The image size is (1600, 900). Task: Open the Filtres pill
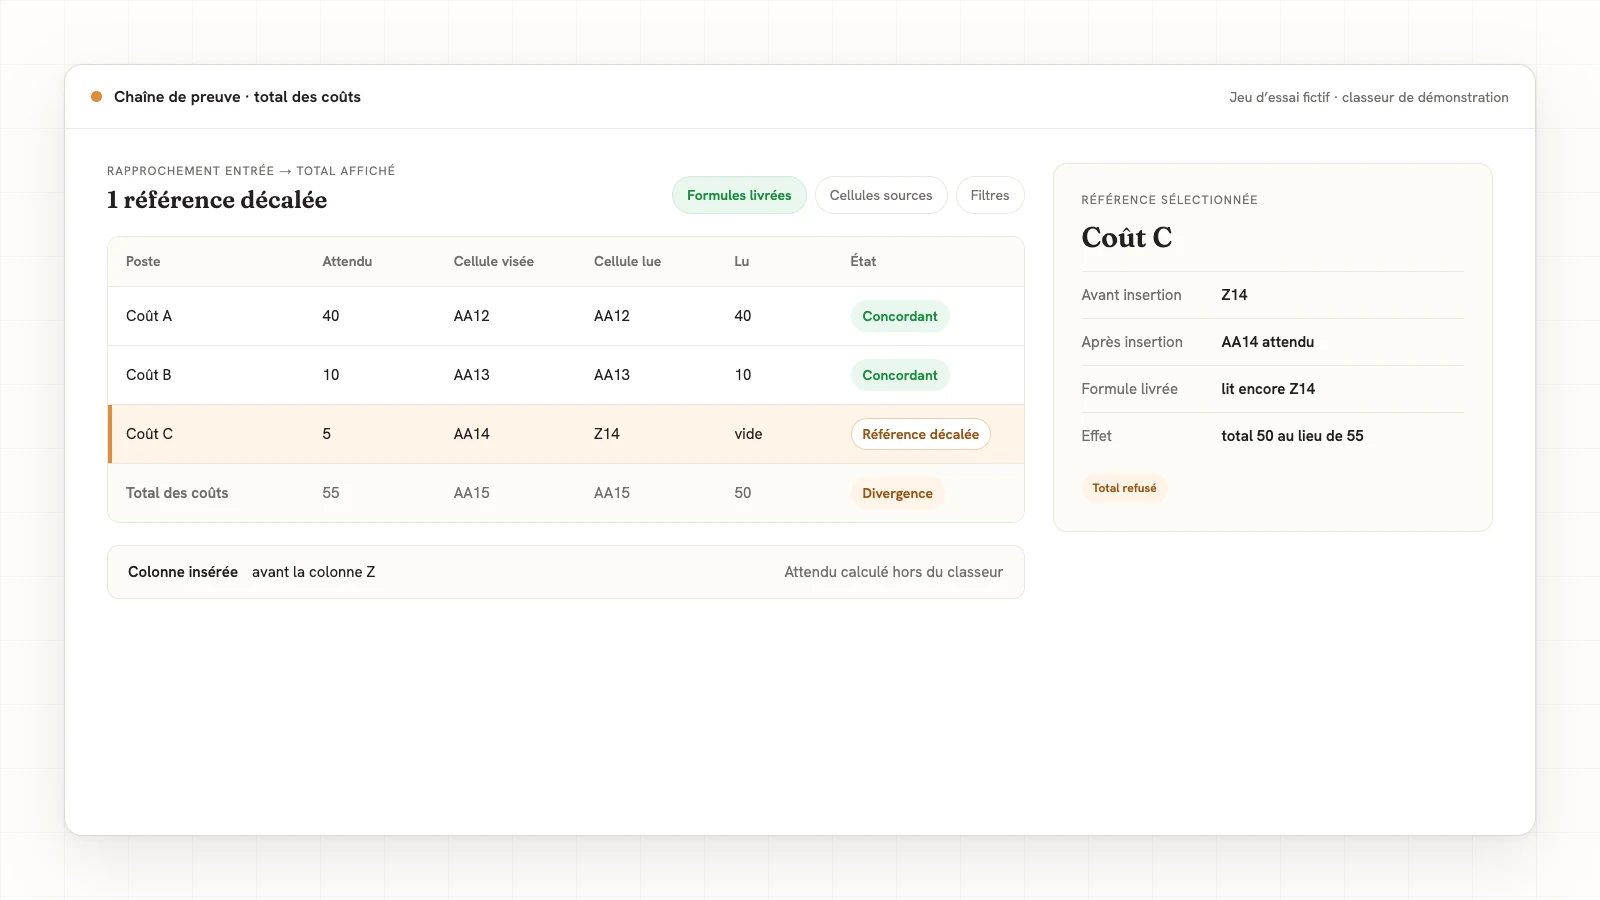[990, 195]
--
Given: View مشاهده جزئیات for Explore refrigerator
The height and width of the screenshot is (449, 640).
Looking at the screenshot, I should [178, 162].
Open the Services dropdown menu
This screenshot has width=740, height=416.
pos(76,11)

◆ Request
How many lines in the items above contain the word "Open"? Give only the number.

◆ Problem solution
2